また、老夫婦の次女は、老夫婦が通う地域の伝統的な教会ではなく、いま米国内でものすごい勢いで増殖しているメガチャーチに通っている。「現代アメリカ社会の象徴:メガチャーチの誕生と新たなコミュニティの創造」で書いた通り、この巨大教会は政治とも密接に繋がり、アメリカ郊外のコミュニティを大きく変貌させつつある。
「教会」という言葉からイメージするものとは全く違う外観。内部で行われる儀式も、僕が見る限り伝統的なものとは大きく異なる。一言でいうならばライトでカジュアルな宗教サークル。しかしその背景には、綿密に練られたマーケティングがあり、そういうお手軽さこそが、教会から遠のいていた人たちをもう一度この場に惹きつける重要な要因となっているのだ。ただ、それは言葉を替えて言うならば、「『ゼロ・トゥ・ワン』のティールと米国社会の変容『綻びゆくアメリカ』」の中でも述べた通り、この二十年の間にゆっくりと綻んできたアメリカのコミュニティと進むべき道を失いかけていた人たちの受け皿となったのが、このメガチャーチであるように思えてならない。
そんなメガチャーチに子供四人を連れて通う次女家族だが、その次女が予防的手術として両乳房を切除するという決断をしたことも驚きだった。「パーソナルゲノム時代の医療:米国の予防的手術」で書いたように、アンジェリーナ・ジョリーがこれと全く同じ手術をしたことで大きく報道されるようになったこの「予防的手術」は、しかし老夫婦の次女の例に見られるように、決してハリウッド女優やその他富裕層のためだけのものではないのである。もっと広く庶民レベルにまでこの「遺伝子医療革命」が広がっているのだと、身近で実感したのもまたアメリカならではの経験だったと思う。
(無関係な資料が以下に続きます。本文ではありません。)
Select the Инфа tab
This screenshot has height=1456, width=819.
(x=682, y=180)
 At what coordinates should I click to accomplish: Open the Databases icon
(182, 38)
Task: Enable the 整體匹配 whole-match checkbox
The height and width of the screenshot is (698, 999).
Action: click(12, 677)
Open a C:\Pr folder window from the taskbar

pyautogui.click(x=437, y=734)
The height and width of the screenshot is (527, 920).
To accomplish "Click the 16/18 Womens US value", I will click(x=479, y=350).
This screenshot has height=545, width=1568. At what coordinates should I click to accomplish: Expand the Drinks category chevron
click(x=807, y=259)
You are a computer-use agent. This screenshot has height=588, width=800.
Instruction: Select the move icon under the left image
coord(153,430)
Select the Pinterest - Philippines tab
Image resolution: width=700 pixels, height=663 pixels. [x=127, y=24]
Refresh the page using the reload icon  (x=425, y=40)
このようにして、僕はこの老夫婦とその娘・息子家族たちを通して、アメリカについて多くのことを学んだように思う。一方でそんな彼らは極めてドメスティックで、行ったことのある外国といえばカナダだけ。東京とソウルが電車で行けると思っているような、世界地理オンチでもある。
そんな彼らが、なんとこの夏日本に来たいと行ってきたではありませんか!めちゃくちゃビックリでまだ本当に来るのか疑っているくらいだ。とはいえ、彼らにとって間違いなく一生に一回の機会となる日本訪問、どころか異文化に接することが自体が生まれて初めてかも知れない。そんな老夫婦をどこに案内したらよいか、いまものすごく思案しているところなのである。というわけで、まずは現在大幅セール中だった本書『英語で日本紹介ハンドブック』を読み始めたところ。
それ以外にも、以前に「ニッポンの国宝と景観を守る:外国人だけが知っている美しい日本」で紹介したように、最近は外国人が日本の魅力を紹介することが多くなってきた。こうした書籍も参考にしながら、アメリカ人老夫婦にどんな日本を知ってもらおうか、楽しくも悩みながら、この夏の過ごし方を考えている次第だ。ぜひ思い出の夏にしたいね。